* **Problem**
Reproduce precisely the lines between the start of the data below and the line with "Task: Open the 蓝之旺 trademark logo image", both included.

* **Stored dataset items**
--- START ---

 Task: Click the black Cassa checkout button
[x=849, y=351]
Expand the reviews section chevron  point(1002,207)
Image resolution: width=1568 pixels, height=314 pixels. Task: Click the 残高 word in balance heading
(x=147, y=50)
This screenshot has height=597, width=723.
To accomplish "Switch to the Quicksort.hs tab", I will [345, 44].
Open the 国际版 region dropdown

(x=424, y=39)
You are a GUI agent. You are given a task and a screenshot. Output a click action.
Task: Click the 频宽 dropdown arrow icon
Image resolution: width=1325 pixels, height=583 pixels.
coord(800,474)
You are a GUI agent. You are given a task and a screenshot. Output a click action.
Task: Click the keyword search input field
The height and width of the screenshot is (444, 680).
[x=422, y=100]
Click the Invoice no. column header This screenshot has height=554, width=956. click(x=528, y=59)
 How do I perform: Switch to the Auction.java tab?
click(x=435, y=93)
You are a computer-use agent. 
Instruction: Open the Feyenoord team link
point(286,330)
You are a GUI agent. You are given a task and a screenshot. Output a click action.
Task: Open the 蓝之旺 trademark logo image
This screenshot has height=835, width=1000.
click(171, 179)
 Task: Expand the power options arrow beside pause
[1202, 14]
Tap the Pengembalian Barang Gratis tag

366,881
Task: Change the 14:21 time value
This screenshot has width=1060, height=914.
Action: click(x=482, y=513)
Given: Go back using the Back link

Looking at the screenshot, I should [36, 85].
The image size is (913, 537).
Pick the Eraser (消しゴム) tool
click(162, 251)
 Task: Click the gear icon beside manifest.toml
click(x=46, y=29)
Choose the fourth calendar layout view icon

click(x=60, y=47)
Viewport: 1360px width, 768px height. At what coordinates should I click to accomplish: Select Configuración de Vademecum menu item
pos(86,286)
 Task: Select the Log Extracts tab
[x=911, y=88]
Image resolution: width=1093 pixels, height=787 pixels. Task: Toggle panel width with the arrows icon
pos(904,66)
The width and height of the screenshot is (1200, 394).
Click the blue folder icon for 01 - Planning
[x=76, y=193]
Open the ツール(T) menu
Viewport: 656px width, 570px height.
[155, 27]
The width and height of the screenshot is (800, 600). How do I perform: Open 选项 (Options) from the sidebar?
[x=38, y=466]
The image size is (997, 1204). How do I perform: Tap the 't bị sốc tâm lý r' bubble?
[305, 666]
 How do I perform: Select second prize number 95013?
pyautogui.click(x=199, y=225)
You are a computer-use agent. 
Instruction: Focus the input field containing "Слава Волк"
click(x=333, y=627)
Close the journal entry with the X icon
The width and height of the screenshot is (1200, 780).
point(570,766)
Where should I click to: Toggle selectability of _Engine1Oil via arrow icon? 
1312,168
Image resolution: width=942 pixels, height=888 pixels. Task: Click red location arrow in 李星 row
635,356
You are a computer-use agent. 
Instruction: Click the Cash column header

--- END ---

* **Answer for the task**
 Task: Click the black Cassa checkout button
[x=849, y=351]
Expand the reviews section chevron  point(1002,207)
Image resolution: width=1568 pixels, height=314 pixels. Task: Click the 残高 word in balance heading
(x=147, y=50)
This screenshot has height=597, width=723.
To accomplish "Switch to the Quicksort.hs tab", I will [345, 44].
Open the 国际版 region dropdown

(x=424, y=39)
You are a GUI agent. You are given a task and a screenshot. Output a click action.
Task: Click the 频宽 dropdown arrow icon
Image resolution: width=1325 pixels, height=583 pixels.
coord(800,474)
You are a GUI agent. You are given a task and a screenshot. Output a click action.
Task: Click the keyword search input field
The height and width of the screenshot is (444, 680).
[x=422, y=100]
Click the Invoice no. column header This screenshot has height=554, width=956. click(x=528, y=59)
 How do I perform: Switch to the Auction.java tab?
click(x=435, y=93)
You are a computer-use agent. 
Instruction: Open the Feyenoord team link
point(286,330)
You are a GUI agent. You are given a task and a screenshot. Output a click action.
Task: Open the 蓝之旺 trademark logo image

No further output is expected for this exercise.